Birznieks-Upitis, Ernests
Birznieks-Upītis, Ernests
(pseudonym of E. Birznieks). Born Mar. 25 (Apr. 6), 1871, at the Bisnieki estate, Tukums District (now Tukums Raion, Latvian SSR); died Dec. 30,1960, in Riga. Soviet Latvian writer. People’s Writer of the Latvian SSR (1947). Born into a peasant family.

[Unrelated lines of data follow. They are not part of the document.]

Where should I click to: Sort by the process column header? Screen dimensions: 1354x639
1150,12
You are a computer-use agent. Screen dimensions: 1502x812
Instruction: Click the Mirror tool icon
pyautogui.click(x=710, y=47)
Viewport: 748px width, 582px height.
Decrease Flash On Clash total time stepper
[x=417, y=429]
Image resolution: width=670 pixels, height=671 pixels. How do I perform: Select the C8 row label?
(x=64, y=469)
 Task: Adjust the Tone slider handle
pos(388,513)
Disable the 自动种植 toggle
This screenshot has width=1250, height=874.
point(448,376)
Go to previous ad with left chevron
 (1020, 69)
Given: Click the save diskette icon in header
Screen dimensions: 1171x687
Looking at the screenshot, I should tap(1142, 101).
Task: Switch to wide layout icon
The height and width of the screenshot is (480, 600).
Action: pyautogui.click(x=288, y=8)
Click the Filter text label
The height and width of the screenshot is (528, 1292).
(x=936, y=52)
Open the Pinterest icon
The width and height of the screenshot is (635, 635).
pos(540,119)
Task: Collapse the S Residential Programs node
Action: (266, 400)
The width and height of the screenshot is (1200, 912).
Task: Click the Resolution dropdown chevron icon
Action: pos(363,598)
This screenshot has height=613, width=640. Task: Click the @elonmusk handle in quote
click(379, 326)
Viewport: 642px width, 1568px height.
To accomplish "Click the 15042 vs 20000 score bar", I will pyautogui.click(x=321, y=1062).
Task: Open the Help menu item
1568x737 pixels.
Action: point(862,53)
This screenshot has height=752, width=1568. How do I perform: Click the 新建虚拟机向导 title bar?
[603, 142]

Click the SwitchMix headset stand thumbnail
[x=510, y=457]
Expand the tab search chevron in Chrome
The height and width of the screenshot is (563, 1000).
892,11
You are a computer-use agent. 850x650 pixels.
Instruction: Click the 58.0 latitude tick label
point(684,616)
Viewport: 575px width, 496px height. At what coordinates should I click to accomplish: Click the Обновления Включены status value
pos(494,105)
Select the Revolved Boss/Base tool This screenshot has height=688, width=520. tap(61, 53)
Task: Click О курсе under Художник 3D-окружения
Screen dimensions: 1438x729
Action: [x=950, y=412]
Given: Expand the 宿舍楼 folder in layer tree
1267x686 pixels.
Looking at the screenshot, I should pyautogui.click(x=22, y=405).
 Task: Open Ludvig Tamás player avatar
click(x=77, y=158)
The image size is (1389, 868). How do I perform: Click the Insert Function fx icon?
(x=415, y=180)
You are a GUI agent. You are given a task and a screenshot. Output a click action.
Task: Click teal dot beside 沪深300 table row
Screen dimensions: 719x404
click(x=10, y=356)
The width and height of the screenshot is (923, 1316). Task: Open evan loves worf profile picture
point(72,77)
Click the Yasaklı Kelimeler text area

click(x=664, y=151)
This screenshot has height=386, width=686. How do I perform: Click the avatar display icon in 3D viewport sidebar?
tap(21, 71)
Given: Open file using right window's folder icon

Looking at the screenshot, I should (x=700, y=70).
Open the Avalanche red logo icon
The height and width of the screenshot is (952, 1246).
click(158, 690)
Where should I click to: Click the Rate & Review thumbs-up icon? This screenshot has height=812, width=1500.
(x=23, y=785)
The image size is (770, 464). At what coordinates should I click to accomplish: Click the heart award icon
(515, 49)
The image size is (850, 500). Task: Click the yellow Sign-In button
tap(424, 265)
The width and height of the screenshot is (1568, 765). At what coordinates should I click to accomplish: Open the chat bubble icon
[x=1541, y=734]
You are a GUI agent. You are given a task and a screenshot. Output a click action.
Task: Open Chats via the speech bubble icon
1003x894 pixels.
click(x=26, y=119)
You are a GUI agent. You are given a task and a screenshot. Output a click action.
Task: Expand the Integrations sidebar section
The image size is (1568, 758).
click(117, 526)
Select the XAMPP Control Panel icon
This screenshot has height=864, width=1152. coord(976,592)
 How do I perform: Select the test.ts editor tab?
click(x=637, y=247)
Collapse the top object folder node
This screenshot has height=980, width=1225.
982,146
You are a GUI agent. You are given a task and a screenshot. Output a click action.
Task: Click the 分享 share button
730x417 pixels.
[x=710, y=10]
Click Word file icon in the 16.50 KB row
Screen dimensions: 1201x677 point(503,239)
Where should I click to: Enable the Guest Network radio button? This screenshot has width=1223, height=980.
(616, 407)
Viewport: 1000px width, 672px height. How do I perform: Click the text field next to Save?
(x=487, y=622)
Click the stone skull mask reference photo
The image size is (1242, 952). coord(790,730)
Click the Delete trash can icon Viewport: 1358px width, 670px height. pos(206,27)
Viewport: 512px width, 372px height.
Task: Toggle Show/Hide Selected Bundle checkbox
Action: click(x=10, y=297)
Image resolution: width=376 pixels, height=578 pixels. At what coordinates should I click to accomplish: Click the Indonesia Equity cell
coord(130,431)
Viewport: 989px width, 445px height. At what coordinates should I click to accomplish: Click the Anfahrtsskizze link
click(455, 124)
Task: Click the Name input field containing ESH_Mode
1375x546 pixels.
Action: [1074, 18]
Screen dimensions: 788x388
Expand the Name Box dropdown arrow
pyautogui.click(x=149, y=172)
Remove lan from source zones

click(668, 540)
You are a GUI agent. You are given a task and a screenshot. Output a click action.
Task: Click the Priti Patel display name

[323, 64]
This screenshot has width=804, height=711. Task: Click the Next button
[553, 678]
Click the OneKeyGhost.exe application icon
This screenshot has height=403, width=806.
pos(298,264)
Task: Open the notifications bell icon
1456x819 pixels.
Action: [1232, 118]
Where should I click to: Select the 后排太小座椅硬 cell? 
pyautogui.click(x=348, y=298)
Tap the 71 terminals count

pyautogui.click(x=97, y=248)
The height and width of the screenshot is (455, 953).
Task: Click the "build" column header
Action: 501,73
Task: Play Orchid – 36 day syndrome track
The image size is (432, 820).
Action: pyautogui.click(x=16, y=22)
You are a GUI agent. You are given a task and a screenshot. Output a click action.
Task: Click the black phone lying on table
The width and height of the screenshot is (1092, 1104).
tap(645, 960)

Birznieks-Upitis became a private tutor. He moved to the Caucasus in 1893, but in 1921 he returned to Latvia. He depicted the life of farm workers and village artisans in such works as Upitis’ Stories (1900), From the Morning (1912), Toward Evening (1913), and Tales of the Gray Stone (published in its entirety in 1914). The author of the collections In the Caucasus (1924) and Tales of the Caucasus (1927), he also wrote books for children, including Nina’s Fairy Tales (vols. 1–2, 1922–24) and Our Friends (1925). One of his most important works is the autobiographical trilogy The Diary of Pastarinš (1922), Pastarinš at School (1923), and Pastarinš in Life (1924).
WORKS
Kopoti raksti, vols. 1–6. Riga, 1946–50.Zem ābeles. Riga, 1964.
In Russian translation:
Rasskazy serogo kamnia. Riga, 1955.
Dnevnik Pastarinia. Riga, 1951.
Pastarin’ ν shkole. Riga, 1953.
REFERENCES
Vilsons, A. Tautas rakstnieks E. Birznieks-Upitis. Riga, 1956.Kazaine, E. Ernesta Birznieka-Upitis. Riga, 1966.